FRANK CARMEN, L.r.c. said...

This is my response to the Article,
"Could High-Dose Opioids Conquer Chronic Pain?"

My response has to be VERY short, because I have to leave {in 5 minutes} to go to a Conference {on Pain} at which I am speaking.

While the Compassionless Field of "modern" (sic) Medical Research {which includes MOST Physicians} researches "High Dose Opioids/Opiates" for pain at the pace of a snail, I have actually been in a real "High Dose Opioids for Intractable Pain" Clinic/Program, Legally & Ethically taking at least 96 mg. of Hydromorphone {"Dilaudid"} daily AND 30 mg. of Levorphanol daily {or 120 mg. Oxymorphone ("Opana") }, for 272 consecutive Months! I started in May 1989. And since the cause of my Intractable Thoracic Back pain & my Right-Shoulder & Arm pain {RSD} has no Cure, I stay on my daily Opioids regime to this day! There are another 125 of us in the Program I am in. I have been in it the longest. I have suffered ZERO negative effects during this time, I drive every day with ZERO impairment, and I have NEVER ONE TIME experienced Opioid-induced Euphoria {meaning I have NEVER gotten High-- not even for one Minute}!

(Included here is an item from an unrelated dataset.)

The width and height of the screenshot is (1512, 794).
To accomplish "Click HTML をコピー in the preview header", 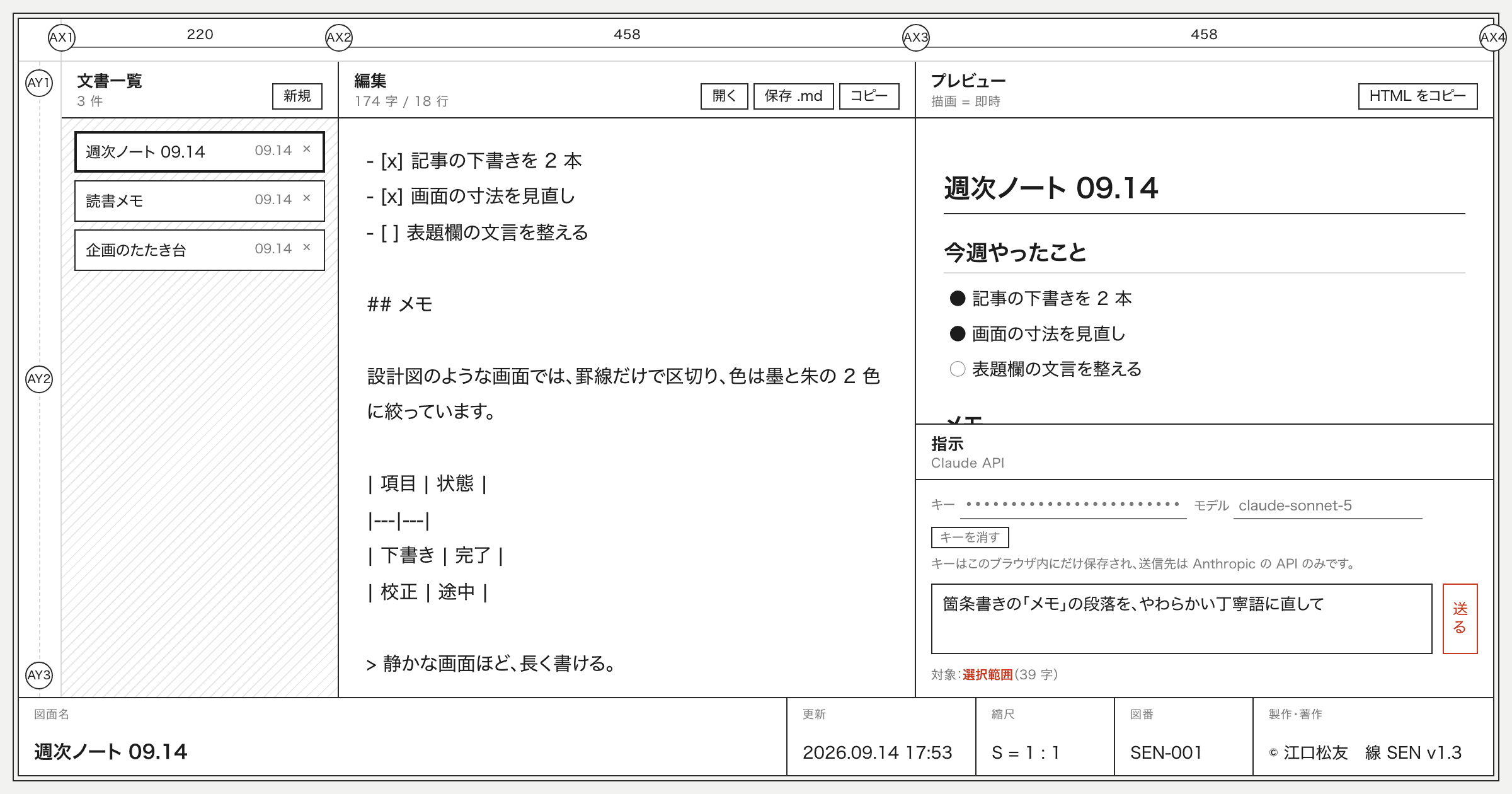I will [1418, 96].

I have written in length, here at this Website, many times in the Past about my case & experiences.

Without these High DAILY Doses of Opioids, I would have no life! Without the daily Opioids, I can not use my right Arm & Hand, and my Back Pain would make me sit in a recliner-chair all day & night!

YES-- High Dose Opioids IS a SAFE option for severe, 24/7/365 #8 to #10 Pain! Under strict supervision by a Pain M.D. with Monthly Appointments & Testing or Examinations, this level of Opioids intake is Both safe and Legal! And a Life Saver!

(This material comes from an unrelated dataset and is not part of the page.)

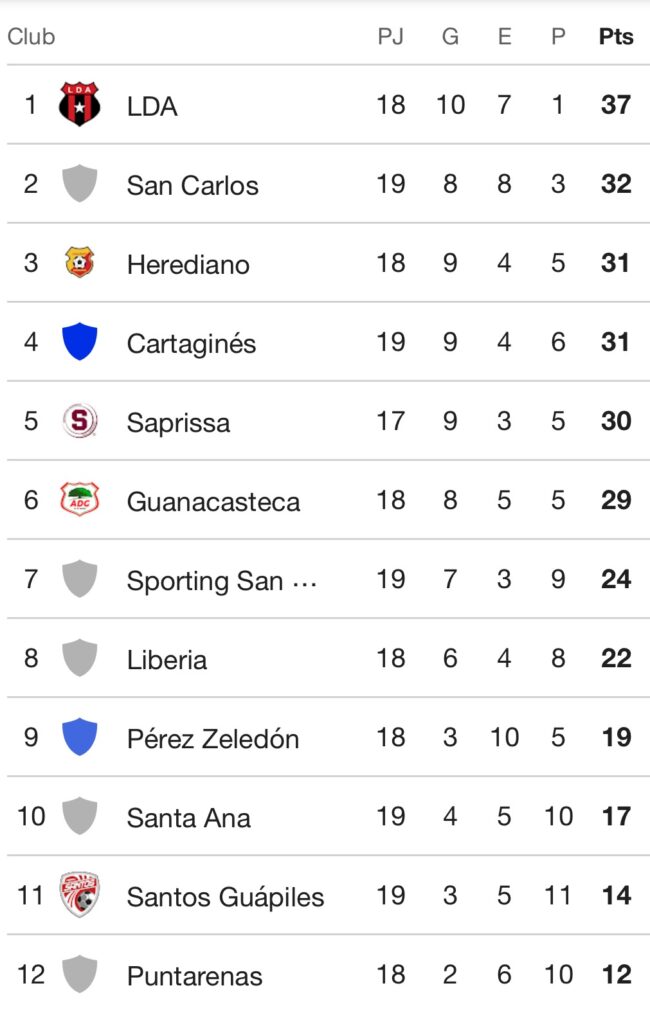Image resolution: width=650 pixels, height=1024 pixels.
Task: Click the LDA club crest icon
Action: [x=79, y=105]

I'll write a longer Post in a few days.

Anonymous said...

I too must take high does opoids to control severe back and leg pain. I meet every 6 wks with my doctor and credit him with saving my life. If I had not found this wonderful physician my life would be a living hell. I have never once gotten a high from any dosage I have taken. We started low and titrated up to a dose that would control my pain. I work every day and even though my pain is never a zero it is controlled. I appreciate all the education you do concerning pain management. Thank You

nick said...

i to take 400mg of Morphine Sulfate ER per day with Opana IR 10mg tabs 2per dose 4 times per day 80mg total, and 5 Hydromorphone 8mg tabs for brkth. pain and i just now got a little control. i follow all the rules so my doc trust me which is essential. i have found if your take certain supplements your opioid meds would last life-long. Amino-acid comples, taurine, L-Glutamine, Alpha-Lipoic Acid, Foloc acid,5-HTP,DL-Phenylalanine, L-Arginine, and Calcium/Magnesium/vit. d/phosphurus or Boron 3mgs or less. and a good multi-vit and min for men or whomen and the meds have the raw materials to work the best

Essa Mi said...

The DEA would rather see thousands of people incapacitated and bedridden than allow one person to get their hands on an ill-begotten pill. I wonder if the DEA is seeing patients?

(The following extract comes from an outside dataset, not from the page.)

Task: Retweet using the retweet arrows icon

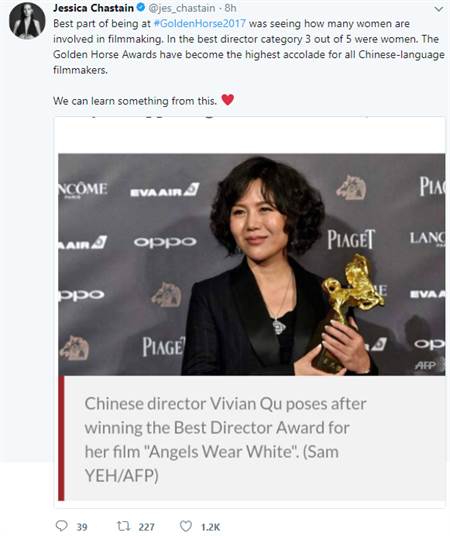Action: click(x=123, y=526)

A worse monster is emerging, leaving patients at the mercy of unethical medical practitioners. There's a lot of money to be made with injection treatments and kickbacks from drug testing labs.

The increase in painkiller use might be from abuse but I suspect other factors. The first generation of people that spent their entire lives sitting at a desk in front of a computer are now middle aged.

I'm seeing more of my peers with neck and back pain caused by nerve damage and arthritis that is much more advanced than was common even ten years ago.

I would prefer to take opioid analgesics only because the risks of surgery and injections, heart attacks and quadriplegia, for example, are much more frightening.

Unfortunately I'm going to have to accept that risk because I can't stand the pain anymore and I can not longer afford to be scammed and conned by unethical pain specialists.